Muhammed Yahia Gaffar Saeed Saeed
2025
Implicit Discourse Relation Classification For Nigerian Pidgin
Muhammed Yahia Gaffar Saeed Saeed
|
Peter Bourgonje
|
Vera Demberg
Proceedings of the 31st International Conference on Computational Linguistics
Nigerian Pidgin (NP) is an English-based creole language spoken by nearly 100 million people across Nigeria, and is still low-resource in NLP. In particular, there are currently no available discourse parsing tools, which, if available, would have the potential to improve various downstream tasks. Our research focuses on implicit discourse relation classification (IDRC) for NP, a task which, even in English, is not easily solved by prompting LLMs, but requires supervised training. % With this in mind, we have developed a framework for the task, which could also be used by researchers for other English-lexified languages.
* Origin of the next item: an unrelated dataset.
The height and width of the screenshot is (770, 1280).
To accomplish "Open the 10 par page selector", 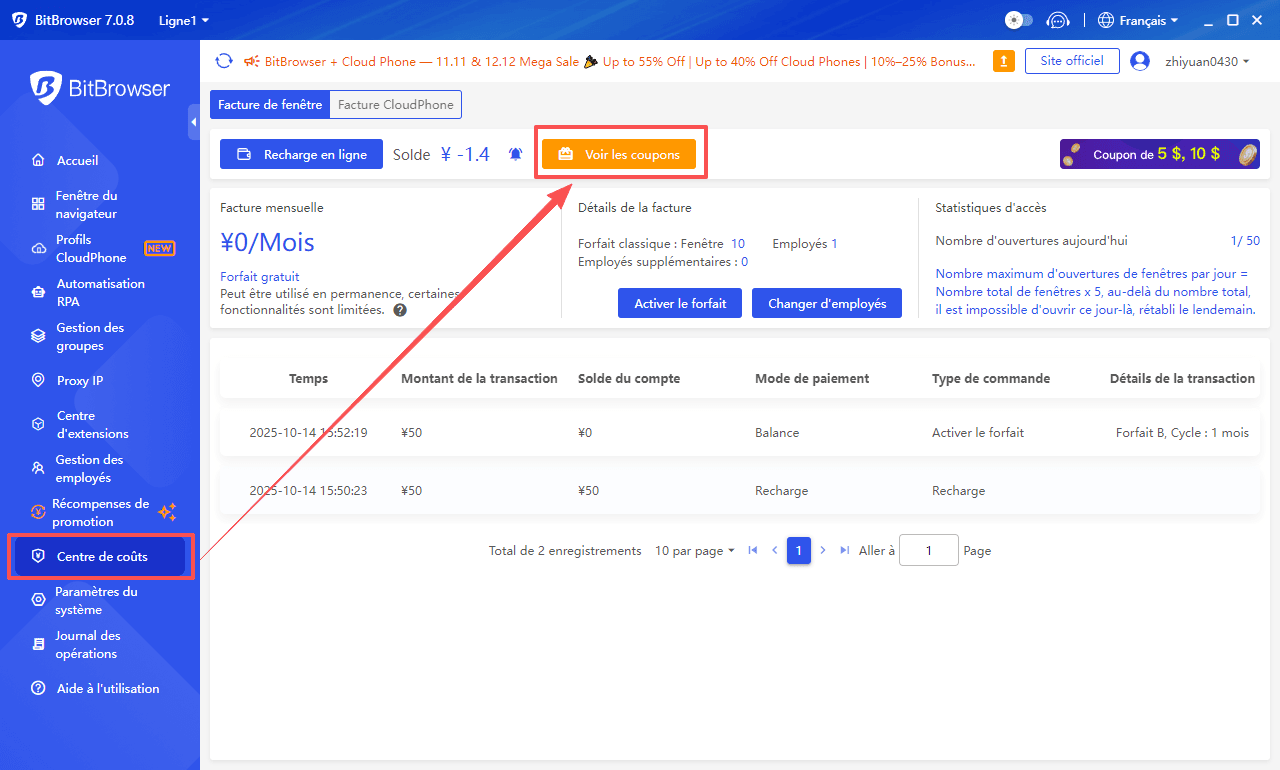I will (x=694, y=550).
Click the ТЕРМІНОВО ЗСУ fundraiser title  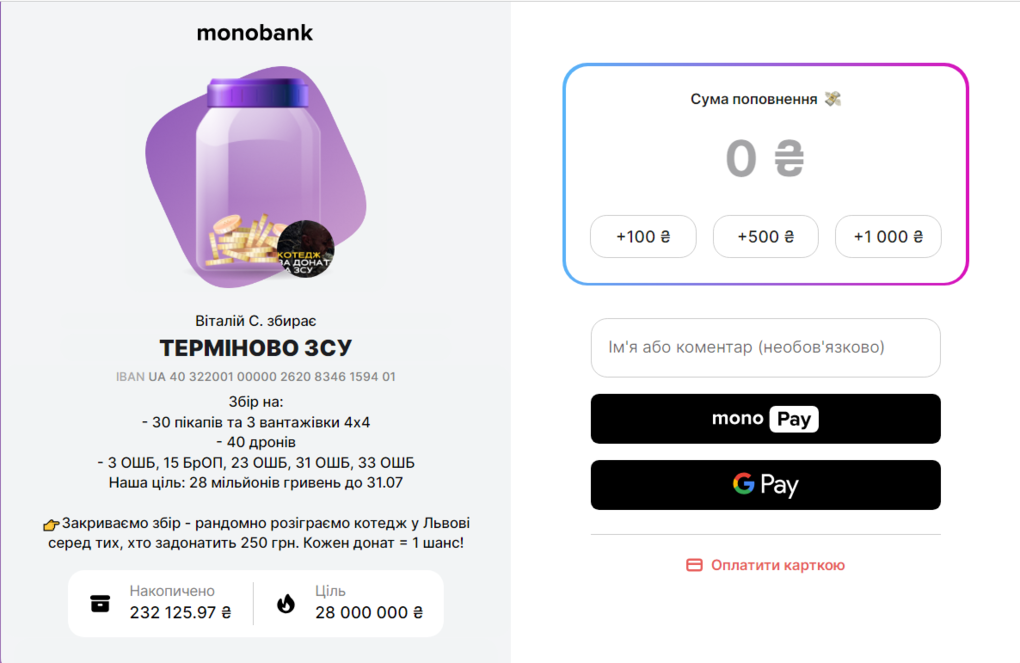point(256,348)
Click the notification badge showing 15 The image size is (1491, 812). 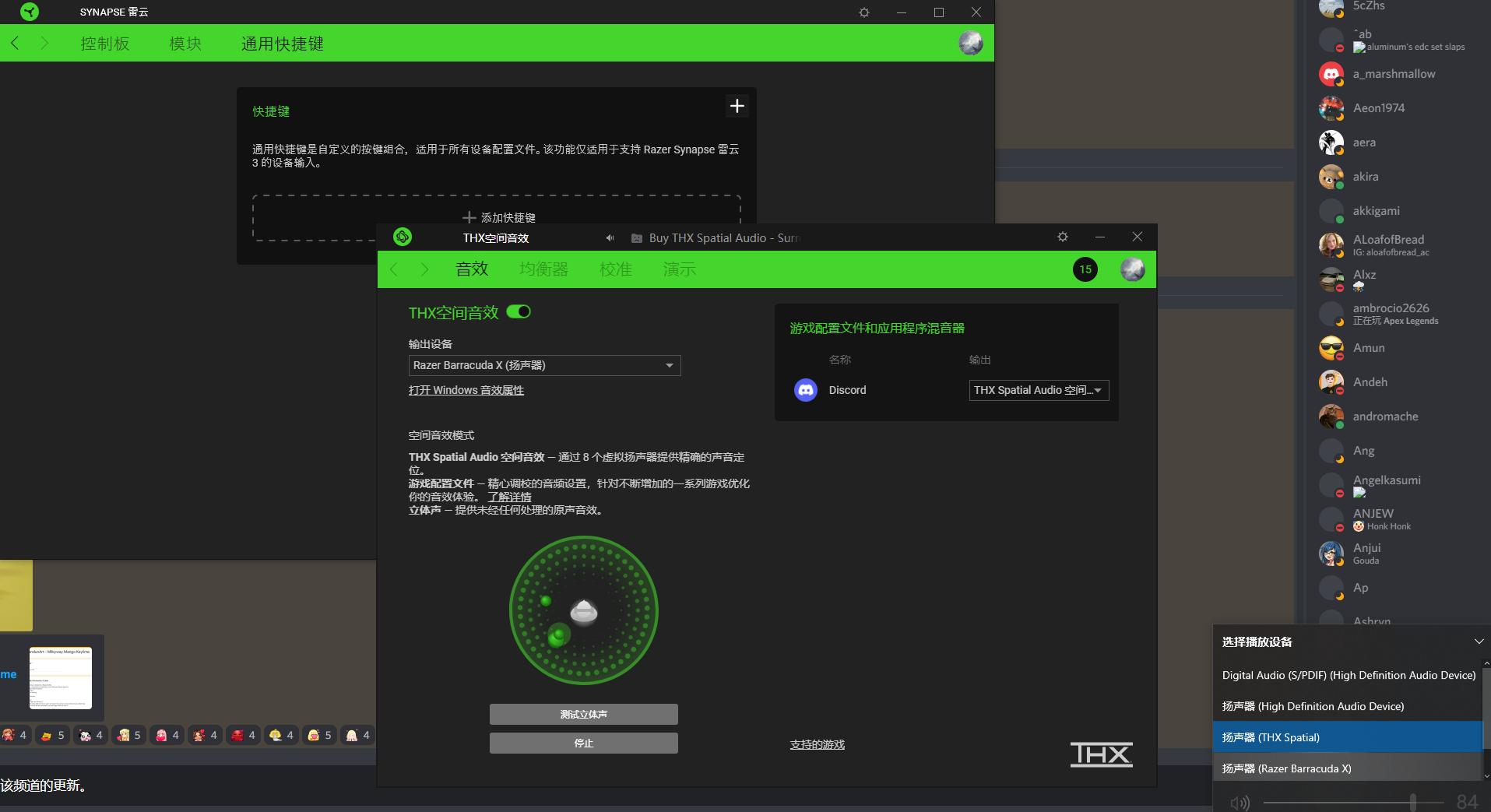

We systematically compare different approaches to the low resource IDRC task: in one approach, we use English IDRC tools directly on the NP text as well as on their English translations (followed by a back-projection of labels). In another approach, we create a synthetic discourse corpus for NP, in which we automatically translate the English discourse-annotated corpus PDTB to NP, project PDTB labels, and then train an NP IDR classifier. The latter approach of training a “native” NP classifier outperforms our baseline by 13.27% and 33.98% in f1 score for 4-way and 11-way classification, respectively.